_Activity_.
For the entries below, state how many lines contain the string "http". Add nothing else.

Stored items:
————————

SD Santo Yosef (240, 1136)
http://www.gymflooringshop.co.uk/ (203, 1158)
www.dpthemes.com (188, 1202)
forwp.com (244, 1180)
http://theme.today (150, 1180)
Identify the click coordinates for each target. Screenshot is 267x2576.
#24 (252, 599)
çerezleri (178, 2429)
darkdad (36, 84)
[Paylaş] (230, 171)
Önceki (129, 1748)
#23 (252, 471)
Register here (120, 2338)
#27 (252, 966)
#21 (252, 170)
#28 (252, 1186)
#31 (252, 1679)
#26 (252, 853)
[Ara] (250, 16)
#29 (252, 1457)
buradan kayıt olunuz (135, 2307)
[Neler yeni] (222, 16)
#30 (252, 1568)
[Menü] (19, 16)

————————

_Task solution_.
2